* [Exercise goal]
In the article on Britain's World War I centenary plans below, turn the paragraph beginning "Other supporters include" into a bulleted list.

* [Excerpted text]
================

British taxpayers’ money for ‘celebrating’ World War I

This video is called Trench warfare at its worst – Battle of Somme 1916.

This video from Britain says about itself:

10 Nov 2013

BBC’s Jeremy Paxman says “only a complete idiot would celebrate such a calamity” as the first world war. This is what David Cameron did when he announced plans for the World War I centenary in 2014 and said he wanted the commemoration to be like the celebrations for the Queen’s Silver Jubilee.

By Luke James in Britain:

David Cameron aims to rewrite WWI as heroic ‘epic’

Monday 11th November 2013

Peace groups slam Prime Minister as £50m offered to celebrate slaughter

Offices, classrooms and public spaces will fall silent today as Britain pauses to mark the 95th anniversary of the end of World War I.

Sixteen million people had lost their lives and 20 million more were wounded when the guns finally fell silent across a devastated Europe on November 11 1918.

Britain will unite at 11am to remember the war between vying empires.

But Prime Minister David Cameron chose to use Remembrance Sunday yesterday to trumpet divisive plans to mark the centenary of the start of the slaughter on August 4 1914.

He announced details of a £50 million programme of events to honour an “epic” period of history.

They include a service of dignitaries to coincide with the Commonwealth Games in Glasgow, the laying of commemorative paving stones and a football match at a Flanders battlefield.

Mr Cameron said his Cabinet will meet tomorrow to “make sure they are a fitting way to commemorate all the heroes of the first world war.”

But peace campaigners accused Mr Cameron of depicting the outbreak of WWI devastation as something to “celebrate.”

Stop the War Coalition convener Lindsey German said the plans “use the anniversary to recast that war as one for democracy, not as the senseless slaughter of young men fighting for different empires which it actually was.”

She added: “That really would be a travesty of the truth.”

Ms German is among high-profile figures to have established the No Glory in War campaign in opposition to the government’s plans.

Other supporters include actors Jude Law and Patrick Stewart, musician Billy Bragg, veteran campaigner Tony Benn, Labour MP Jeremy Corbyn and Plaid Cymru MP Jonathan Edwards.

================

Data listing:
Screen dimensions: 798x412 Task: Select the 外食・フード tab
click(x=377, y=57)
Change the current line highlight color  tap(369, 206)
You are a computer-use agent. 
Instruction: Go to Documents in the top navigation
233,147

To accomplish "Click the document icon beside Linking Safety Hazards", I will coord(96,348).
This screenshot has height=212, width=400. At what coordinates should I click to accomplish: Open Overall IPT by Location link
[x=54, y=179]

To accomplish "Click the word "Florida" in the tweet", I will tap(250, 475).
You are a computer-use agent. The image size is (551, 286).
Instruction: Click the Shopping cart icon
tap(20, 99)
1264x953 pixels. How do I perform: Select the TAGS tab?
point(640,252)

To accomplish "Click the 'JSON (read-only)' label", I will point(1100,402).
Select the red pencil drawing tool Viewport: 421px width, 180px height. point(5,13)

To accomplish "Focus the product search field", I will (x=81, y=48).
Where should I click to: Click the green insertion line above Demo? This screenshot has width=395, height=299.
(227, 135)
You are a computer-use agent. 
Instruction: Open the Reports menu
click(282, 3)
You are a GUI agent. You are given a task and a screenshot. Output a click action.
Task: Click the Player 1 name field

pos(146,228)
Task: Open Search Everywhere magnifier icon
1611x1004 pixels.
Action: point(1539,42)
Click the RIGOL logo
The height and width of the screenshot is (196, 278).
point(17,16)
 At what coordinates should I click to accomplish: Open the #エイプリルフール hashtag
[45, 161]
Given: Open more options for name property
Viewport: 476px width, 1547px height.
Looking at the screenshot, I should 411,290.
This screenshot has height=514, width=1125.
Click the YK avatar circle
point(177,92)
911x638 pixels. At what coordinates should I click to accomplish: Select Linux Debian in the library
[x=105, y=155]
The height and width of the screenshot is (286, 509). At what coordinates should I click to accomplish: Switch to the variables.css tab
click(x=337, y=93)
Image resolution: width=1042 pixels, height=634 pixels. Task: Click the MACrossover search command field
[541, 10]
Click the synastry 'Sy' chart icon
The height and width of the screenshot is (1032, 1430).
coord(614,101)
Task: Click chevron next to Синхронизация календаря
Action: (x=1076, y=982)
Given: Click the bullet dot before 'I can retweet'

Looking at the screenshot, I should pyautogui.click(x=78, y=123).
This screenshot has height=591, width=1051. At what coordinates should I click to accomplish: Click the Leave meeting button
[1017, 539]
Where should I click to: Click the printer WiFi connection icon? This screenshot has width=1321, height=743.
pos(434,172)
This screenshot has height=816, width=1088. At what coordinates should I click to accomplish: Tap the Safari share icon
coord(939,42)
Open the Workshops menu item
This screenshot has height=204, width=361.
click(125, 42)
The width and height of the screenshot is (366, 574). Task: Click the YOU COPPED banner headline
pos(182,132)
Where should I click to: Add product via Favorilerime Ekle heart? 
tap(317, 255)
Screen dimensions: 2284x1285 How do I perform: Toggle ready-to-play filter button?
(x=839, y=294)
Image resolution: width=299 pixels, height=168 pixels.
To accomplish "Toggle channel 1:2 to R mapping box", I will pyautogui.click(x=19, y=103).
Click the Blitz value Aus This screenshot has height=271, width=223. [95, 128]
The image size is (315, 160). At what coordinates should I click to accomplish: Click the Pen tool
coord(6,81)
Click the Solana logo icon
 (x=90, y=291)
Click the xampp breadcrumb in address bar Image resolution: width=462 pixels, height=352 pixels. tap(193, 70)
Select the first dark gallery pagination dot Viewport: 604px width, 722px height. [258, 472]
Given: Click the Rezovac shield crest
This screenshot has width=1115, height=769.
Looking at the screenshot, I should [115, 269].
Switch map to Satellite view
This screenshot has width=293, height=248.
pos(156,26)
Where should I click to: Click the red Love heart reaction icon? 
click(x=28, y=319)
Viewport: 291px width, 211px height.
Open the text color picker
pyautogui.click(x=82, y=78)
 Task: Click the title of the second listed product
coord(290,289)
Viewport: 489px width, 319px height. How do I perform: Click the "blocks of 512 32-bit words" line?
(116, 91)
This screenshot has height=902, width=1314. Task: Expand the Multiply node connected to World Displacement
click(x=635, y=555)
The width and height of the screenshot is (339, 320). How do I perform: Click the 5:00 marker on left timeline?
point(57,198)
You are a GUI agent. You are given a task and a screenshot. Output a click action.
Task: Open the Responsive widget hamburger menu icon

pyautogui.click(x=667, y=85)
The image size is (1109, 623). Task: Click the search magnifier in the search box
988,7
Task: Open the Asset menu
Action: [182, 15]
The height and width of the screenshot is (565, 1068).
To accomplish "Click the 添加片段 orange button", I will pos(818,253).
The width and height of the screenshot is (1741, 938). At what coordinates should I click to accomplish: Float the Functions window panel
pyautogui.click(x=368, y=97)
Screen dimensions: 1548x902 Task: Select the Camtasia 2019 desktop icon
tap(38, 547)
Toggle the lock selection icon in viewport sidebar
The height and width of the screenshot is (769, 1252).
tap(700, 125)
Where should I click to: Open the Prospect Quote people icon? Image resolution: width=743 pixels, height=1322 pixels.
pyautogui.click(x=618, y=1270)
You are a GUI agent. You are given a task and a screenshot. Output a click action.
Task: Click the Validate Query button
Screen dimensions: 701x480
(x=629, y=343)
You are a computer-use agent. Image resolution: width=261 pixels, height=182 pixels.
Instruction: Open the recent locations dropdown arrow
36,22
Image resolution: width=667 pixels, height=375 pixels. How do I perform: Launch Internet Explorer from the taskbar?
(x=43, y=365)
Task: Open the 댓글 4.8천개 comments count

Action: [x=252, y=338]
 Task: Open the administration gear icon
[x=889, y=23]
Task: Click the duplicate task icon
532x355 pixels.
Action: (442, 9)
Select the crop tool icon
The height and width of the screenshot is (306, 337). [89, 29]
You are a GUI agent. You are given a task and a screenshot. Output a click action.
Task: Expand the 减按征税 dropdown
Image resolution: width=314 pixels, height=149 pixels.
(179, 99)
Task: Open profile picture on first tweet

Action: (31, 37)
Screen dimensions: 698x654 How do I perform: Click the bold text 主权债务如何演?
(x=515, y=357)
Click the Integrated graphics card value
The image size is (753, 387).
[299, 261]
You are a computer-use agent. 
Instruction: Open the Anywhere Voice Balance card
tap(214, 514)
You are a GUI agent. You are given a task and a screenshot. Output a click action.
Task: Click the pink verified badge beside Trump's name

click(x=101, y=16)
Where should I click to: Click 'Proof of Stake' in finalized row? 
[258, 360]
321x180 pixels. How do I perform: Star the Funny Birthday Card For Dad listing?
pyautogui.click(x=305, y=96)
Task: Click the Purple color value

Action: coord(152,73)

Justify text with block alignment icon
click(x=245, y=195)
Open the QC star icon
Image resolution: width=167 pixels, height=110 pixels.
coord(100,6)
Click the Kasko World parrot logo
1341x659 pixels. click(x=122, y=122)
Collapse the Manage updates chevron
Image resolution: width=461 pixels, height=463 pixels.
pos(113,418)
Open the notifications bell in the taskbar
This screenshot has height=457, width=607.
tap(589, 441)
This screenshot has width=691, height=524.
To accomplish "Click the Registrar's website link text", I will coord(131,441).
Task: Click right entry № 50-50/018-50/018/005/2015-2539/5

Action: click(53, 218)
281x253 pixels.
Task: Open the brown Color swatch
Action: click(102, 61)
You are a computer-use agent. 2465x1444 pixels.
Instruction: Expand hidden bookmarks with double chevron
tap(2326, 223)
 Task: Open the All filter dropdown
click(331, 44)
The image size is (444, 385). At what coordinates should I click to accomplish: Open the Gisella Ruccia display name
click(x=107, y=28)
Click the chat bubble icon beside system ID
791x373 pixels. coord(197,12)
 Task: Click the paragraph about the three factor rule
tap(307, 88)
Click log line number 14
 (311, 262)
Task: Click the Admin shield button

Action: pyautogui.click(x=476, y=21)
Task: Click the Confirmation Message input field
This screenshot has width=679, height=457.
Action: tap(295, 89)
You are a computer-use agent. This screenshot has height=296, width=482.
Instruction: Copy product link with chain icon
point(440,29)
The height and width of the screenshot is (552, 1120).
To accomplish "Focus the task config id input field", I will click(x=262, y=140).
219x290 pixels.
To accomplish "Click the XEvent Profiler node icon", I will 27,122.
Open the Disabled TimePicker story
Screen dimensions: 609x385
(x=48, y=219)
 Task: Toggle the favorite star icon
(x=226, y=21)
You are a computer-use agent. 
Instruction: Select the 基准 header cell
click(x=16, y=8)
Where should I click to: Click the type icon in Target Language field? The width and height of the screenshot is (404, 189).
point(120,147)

================

* [Exercise output]
Other supporters include:
- Actors Jude Law and Patrick Stewart
- Musician Billy Bragg
- Veteran campaigner Tony Benn
- Labour MP Jeremy Corbyn
- Plaid Cymru MP Jonathan Edwards